- [FRAGMENTO DEL TEXTO]:
El pasaje evangélico que acabamos de escuchar lleva el nombre de “la mujer sorprendida en adulterio”. Parece que fue un pasaje “incómodo” en la antigüedad. En nuestras Biblias aparece al principio del capítulo 8 del evangelio según san Juan; pero algunos manuscritos más antiguos de ese evangelio lo omiten o lo reubican al final del evangelio de Juan o de Lucas. Esas omisiones y reubicaciones son un indicativo de que el texto resultaba molesto, difícil de entender. ¿Consideraba Jesús acaso que el pecado que la mujer había cometido no era tan grave? ¿Por qué le dice Jesús que no la condena, pero no le dice que Dios o él en su nombre la perdona? ¿Acaso pensaba que no había nada que perdonar en la acción de la mujer? Examinemos el pasaje con mayor detalle.
Jesús estaba en Jerusalén. Durante la noche se retiró al monte de los Olivos y al amanecer se dirigió al templo de Jerusalén donde se puso a enseñar a la gente. En eso estaba, cuando un grupo de escribas y fariseos le trajeron a una mujer sorprendida en adulterio. El propósito era poner a Jesús en aprietos. El relato supone que esos escribas y fariseos saben que Jesús predica que Dios es misericordioso, y que prefiere perdonar al pecador arrepentido a tener que condenar al pecador recalcitrante. El adulterio es uno de los pecados gravísimos. En los primeros siglos de la era cristiana se consideraba tan grave como el asesinato o la apostasía. ¿Cómo aplicará Jesús la misericordia de Dios en este caso patente? Moisés nos manda en la ley apedrear a estas mujeres, ¿tú qué dices?
El evangelista explica que le preguntaban esto para ponerle una trampa y poder acusarlo. ¿Acusarlo de qué? Seguramente ellos esperaban que Jesús declarase que la sentencia de Moisés no se aplicaba, que no debían lapidar a la mujer, y así podrían acusarlo de violar la ley de Moisés. Hay que explicar que la ley de Moisés tenía una peculiaridad que a nuestros ojos parece una injusticia y una muestra de machismo extremo. Solo la mujer casada podía ser acusada de adulterio cuando tenía relaciones íntimas con otro hombre que no fuera su marido. Por eso el hombre con quien la mujer estaba pecando no aparece en todo el relato. Él podría ser acusado de otro pecado, pero no de adulterio. El adulterio, más que un pecado sexual o contra la integridad familiar era un pecado de usurpación del derecho ajeno: el esposo era el único con derecho sobre la mujer. Con Jesús se dio una valoración diversa del adulterio: es un pecado contra la fidelidad mutua que se deben el marido y la mujer y por eso cualquiera de los dos, cuando es infiel, comete adulterio. Jesús se da tiempo para responder. Se agachó y se puso a escribir en el suelo con el dedo. Su silencio exaspera a los que han traído a la mujer. Finalmente se endereza y plantea una pregunta que hace pensar a los que le habían traído a la mujer. Si ellos querían ponerlo a prueba para ver si incurría en el delito de desobedecer la ley de Moisés, Jesús les planteará la pregunta de conciencia por la que ellos mismos desistirán de aplicar la ley de Moisés. Aquel de ustedes que no tenga pecado, que le tire la primera piedra.

- [MATERIAL]:
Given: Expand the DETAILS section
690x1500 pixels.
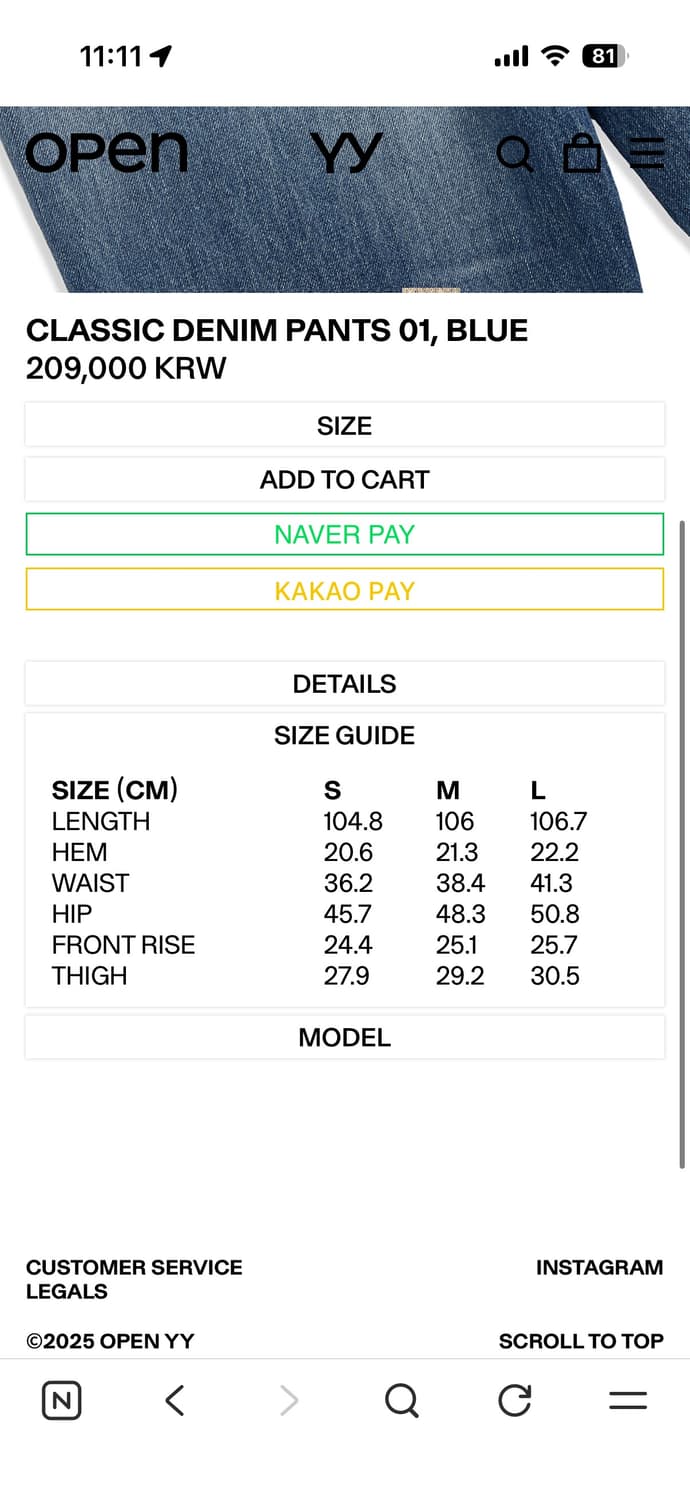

- [ENUNCIADO]:
Indique si cada afirmación concuerda con el fragmento y responda sí o no, citando literalmente las palabras del fragmento que lo deciden. (a) Algunos manuscritos antiguos del evangelio de Juan omiten el pasaje de la mujer sorprendida en adulterio. (b) Jesús pasó la noche en el templo de Jerusalén. (c) Según la ley de Moisés, tal como la presenta el fragmento, un hombre casado podía ser acusado de adulterio.

- [RESPUESTA]:
(a) Sí: "algunos manuscritos más antiguos de ese evangelio lo omiten o lo reubican al final del evangelio de Juan o de Lucas".
(b) No: "Durante la noche se retiró al monte de los Olivos y al amanecer se dirigió al templo de Jerusalén".
(c) No: "Solo la mujer casada podía ser acusada de adulterio cuando tenía relaciones íntimas con otro hombre que no fuera su marido".